Kelaart's toad is a fairly small species with females having a snout-to vent length of 36 to 50 mm and males 25 to 33 mm. The skin in some individuals is smooth but in others it bears spiny warts. The upper parts are brown more or less blotched with darker colour and the underparts are cream or white, blotched with brown and sometimes speckled with red flecks. In some individuals, there are both red and blue flecks on the underside.

==Distribution and habitat==
Kelaart's toad is endemic to southwestern Sri Lanka where it is found at altitudes of up to 1230 m above sea level. It does not have a continuous distribution as its range is fragmented into a number of separate locations. Its typical habitat is tropical humid forests where it occurs in the leaf litter on the ground near upland streams.

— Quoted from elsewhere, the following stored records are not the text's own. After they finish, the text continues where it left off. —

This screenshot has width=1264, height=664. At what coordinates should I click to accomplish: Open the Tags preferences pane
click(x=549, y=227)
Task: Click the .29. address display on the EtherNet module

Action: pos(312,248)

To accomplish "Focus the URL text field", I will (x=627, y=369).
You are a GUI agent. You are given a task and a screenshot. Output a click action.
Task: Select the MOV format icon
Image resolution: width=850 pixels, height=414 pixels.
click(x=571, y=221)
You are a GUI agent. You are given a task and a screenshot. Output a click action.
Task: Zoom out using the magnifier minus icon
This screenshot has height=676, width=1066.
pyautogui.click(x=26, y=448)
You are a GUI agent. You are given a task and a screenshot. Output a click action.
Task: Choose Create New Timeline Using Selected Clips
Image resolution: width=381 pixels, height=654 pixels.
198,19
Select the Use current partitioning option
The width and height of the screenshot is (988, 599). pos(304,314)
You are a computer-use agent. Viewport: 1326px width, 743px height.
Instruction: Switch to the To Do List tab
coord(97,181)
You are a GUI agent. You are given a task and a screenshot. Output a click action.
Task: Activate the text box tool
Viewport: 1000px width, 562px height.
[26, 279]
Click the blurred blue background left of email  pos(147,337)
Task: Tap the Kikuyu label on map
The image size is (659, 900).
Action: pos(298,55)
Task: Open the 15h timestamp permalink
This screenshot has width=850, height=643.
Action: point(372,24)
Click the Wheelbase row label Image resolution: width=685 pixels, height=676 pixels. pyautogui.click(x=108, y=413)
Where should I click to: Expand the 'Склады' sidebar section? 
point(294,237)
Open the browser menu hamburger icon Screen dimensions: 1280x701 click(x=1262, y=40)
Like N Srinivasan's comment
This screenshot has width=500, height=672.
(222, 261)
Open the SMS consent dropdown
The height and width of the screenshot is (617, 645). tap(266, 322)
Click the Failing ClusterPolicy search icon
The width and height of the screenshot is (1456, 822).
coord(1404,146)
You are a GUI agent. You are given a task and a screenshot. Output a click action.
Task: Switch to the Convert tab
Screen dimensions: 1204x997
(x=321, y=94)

It sometimes climbs into the lower parts of trees and has also been seen on sandbanks beside rivers, in rock crevices, in rotting logs and in holes in trees.

==Biology==
Kelaart's toad is active both by day and by night. During the breeding season males call from beside bodies of water including mid-stream boulders. Females lay up to one thousand colourless eggs in a single strand, usually in a permanent pool. The tadpoles are also colourless at first but become grey as they develop and later dark brown. Metamorphosis takes place after about seven weeks and the juvenile toads emerging from the water are about 8 to 9 mm long.

==Status==
Kelaart's toad is fairly common in suitable habitat within its range but it occupies a total area of less than 500 km2 and the International Union for Conservation of Nature has assessed it as being a "vulnerable species". The chief threats it faces are the destruction of its forest habitat as trees are cut down and the land turned to agricultural use. However it is present in several protected areas and the IUCN advocates better management of these reserves.